» **OBJECTIVE**
Can you lay out the listing as a numbered list, from the line with "Open the Common Space dropdown" through the line with "Switch to the grid", both included and blank lines left out?

» **GIVEN ENTRIES**
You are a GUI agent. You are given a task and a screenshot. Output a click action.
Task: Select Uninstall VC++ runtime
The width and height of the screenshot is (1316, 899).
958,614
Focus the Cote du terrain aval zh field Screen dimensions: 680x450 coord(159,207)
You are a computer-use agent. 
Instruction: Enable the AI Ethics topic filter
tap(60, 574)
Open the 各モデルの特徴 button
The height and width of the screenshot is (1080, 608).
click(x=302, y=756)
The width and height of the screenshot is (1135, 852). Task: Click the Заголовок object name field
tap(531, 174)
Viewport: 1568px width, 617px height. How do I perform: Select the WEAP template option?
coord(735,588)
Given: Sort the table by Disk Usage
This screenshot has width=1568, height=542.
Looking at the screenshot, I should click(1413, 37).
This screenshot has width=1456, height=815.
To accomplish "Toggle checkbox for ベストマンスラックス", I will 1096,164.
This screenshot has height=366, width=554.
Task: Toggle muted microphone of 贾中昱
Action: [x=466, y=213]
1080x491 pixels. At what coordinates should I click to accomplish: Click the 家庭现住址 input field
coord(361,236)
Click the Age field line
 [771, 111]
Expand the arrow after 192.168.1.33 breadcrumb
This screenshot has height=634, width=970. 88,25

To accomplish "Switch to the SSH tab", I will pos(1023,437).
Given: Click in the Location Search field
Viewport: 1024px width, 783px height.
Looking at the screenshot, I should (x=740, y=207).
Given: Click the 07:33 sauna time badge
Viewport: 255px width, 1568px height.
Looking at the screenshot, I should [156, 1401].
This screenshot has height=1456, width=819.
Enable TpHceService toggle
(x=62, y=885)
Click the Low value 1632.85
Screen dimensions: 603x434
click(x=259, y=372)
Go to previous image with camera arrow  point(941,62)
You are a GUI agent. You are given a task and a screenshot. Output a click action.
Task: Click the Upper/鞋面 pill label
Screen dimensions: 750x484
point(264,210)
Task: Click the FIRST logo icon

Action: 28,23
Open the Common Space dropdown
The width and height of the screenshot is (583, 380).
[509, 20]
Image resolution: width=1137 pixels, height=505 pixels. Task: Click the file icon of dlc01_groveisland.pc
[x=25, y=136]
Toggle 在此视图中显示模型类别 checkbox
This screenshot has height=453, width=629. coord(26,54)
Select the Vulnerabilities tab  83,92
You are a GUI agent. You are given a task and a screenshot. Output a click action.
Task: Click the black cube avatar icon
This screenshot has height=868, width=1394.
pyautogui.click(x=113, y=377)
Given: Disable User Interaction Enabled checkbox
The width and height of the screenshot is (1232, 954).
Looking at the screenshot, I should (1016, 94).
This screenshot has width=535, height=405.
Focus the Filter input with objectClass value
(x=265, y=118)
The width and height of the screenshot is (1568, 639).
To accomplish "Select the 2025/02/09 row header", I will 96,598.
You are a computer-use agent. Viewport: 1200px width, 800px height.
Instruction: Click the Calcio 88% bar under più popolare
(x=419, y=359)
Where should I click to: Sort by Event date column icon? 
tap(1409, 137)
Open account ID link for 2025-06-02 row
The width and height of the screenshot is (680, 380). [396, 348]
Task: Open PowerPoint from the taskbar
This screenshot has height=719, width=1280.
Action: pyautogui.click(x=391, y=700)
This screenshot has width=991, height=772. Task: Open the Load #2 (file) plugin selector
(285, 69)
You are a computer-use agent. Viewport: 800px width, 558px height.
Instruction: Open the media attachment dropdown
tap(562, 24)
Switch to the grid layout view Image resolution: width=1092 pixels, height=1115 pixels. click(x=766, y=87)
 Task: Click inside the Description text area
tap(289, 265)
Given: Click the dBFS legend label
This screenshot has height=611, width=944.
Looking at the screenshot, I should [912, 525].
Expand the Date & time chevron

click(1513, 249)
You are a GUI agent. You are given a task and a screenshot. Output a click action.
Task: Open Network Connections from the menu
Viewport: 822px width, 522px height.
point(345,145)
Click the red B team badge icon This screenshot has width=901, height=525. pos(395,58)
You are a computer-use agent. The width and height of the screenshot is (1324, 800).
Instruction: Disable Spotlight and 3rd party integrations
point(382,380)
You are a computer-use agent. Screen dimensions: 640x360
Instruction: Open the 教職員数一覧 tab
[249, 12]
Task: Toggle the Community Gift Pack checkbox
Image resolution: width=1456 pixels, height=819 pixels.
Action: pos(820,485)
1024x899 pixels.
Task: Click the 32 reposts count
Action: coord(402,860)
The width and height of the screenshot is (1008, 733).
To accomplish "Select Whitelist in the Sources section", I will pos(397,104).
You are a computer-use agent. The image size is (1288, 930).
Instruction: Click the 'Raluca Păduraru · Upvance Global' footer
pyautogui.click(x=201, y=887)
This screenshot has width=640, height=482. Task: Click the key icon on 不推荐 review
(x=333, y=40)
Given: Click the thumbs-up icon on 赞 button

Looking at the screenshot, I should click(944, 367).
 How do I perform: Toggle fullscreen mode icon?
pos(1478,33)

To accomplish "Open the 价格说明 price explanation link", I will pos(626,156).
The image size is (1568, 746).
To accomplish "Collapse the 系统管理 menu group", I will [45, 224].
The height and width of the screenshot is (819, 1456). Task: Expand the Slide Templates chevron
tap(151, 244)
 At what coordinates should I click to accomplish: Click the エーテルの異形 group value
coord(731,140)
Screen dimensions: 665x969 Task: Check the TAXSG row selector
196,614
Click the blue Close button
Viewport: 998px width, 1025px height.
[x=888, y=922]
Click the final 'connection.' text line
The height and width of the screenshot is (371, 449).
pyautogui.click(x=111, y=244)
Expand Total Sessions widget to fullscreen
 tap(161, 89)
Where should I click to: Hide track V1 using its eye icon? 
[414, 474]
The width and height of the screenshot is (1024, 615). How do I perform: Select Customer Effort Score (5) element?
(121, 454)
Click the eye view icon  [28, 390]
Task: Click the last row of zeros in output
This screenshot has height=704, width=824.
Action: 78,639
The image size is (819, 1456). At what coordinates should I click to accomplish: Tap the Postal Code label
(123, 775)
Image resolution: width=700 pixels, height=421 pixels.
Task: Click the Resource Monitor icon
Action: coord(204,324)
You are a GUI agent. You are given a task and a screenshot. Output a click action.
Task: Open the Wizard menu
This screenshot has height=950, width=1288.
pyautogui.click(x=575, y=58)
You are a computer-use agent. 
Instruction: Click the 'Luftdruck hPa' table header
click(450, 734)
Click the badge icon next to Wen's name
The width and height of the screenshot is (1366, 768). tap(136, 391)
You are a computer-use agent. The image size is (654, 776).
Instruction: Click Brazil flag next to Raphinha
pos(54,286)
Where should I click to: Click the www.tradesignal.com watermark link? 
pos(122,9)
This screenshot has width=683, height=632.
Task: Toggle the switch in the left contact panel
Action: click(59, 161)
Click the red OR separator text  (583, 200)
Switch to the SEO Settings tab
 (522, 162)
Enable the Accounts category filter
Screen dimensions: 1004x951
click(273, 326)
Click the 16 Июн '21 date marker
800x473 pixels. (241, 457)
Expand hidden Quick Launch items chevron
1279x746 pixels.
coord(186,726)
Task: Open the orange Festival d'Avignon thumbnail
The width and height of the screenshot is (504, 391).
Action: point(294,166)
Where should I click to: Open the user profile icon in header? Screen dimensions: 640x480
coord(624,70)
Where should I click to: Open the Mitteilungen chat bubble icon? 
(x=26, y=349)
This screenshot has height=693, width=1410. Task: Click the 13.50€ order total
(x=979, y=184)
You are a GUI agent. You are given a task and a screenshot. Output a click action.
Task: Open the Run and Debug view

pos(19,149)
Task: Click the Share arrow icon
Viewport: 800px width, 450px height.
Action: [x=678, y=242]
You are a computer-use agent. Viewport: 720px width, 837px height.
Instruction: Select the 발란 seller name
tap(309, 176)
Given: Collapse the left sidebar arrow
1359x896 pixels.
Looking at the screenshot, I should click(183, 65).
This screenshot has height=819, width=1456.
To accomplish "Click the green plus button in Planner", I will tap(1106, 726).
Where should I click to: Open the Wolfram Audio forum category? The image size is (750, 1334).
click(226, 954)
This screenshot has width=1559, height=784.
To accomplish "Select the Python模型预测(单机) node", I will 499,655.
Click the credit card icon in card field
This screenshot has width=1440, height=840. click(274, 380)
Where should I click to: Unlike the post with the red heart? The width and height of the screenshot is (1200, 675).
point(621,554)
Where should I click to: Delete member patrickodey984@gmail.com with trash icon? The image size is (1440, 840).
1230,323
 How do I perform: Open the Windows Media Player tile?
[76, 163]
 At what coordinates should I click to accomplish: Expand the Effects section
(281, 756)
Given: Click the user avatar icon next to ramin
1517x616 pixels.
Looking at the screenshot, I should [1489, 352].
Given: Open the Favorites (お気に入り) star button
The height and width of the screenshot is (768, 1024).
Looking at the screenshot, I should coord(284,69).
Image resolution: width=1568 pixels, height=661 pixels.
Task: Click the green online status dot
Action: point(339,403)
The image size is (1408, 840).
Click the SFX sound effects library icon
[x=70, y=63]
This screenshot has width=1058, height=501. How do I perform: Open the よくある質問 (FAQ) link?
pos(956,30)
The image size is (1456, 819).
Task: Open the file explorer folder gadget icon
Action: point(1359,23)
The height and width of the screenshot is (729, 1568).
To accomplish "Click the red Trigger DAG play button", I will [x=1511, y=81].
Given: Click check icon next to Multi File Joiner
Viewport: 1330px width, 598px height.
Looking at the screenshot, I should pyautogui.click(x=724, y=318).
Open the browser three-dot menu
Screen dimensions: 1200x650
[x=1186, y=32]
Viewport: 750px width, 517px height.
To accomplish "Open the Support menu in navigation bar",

» **SOLUTION TO THIS EXERCISE**
1. Open the Common Space dropdown
2. The width and height of the screenshot is (583, 380).
3. [509, 20]
4. Image resolution: width=1137 pixels, height=505 pixels. Task: Click the file icon of dlc01_groveisland.pc
5. [x=25, y=136]
6. Toggle 在此视图中显示模型类别 checkbox
7. This screenshot has height=453, width=629. coord(26,54)
8. Select the Vulnerabilities tab  83,92
9. You are a GUI agent. You are given a task and a screenshot. Output a click action.
10. Task: Click the black cube avatar icon
11. This screenshot has height=868, width=1394.
12. pyautogui.click(x=113, y=377)
13. Given: Disable User Interaction Enabled checkbox
14. The width and height of the screenshot is (1232, 954).
15. Looking at the screenshot, I should (1016, 94).
16. This screenshot has width=535, height=405.
17. Focus the Filter input with objectClass value
18. (x=265, y=118)
19. The width and height of the screenshot is (1568, 639).
20. To accomplish "Select the 2025/02/09 row header", I will 96,598.
21. You are a computer-use agent. Viewport: 1200px width, 800px height.
22. Instruction: Click the Calcio 88% bar under più popolare
23. (x=419, y=359)
24. Where should I click to: Sort by Event date column icon? 
25. tap(1409, 137)
26. Open account ID link for 2025-06-02 row
27. The width and height of the screenshot is (680, 380). [396, 348]
28. Task: Open PowerPoint from the taskbar
29. This screenshot has height=719, width=1280.
30. Action: pyautogui.click(x=391, y=700)
31. This screenshot has width=991, height=772. Task: Open the Load #2 (file) plugin selector
32. (285, 69)
33. You are a computer-use agent. Viewport: 800px width, 558px height.
34. Instruction: Open the media attachment dropdown
35. tap(562, 24)
36. Switch to the grid layout view Image resolution: width=1092 pixels, height=1115 pixels. click(x=766, y=87)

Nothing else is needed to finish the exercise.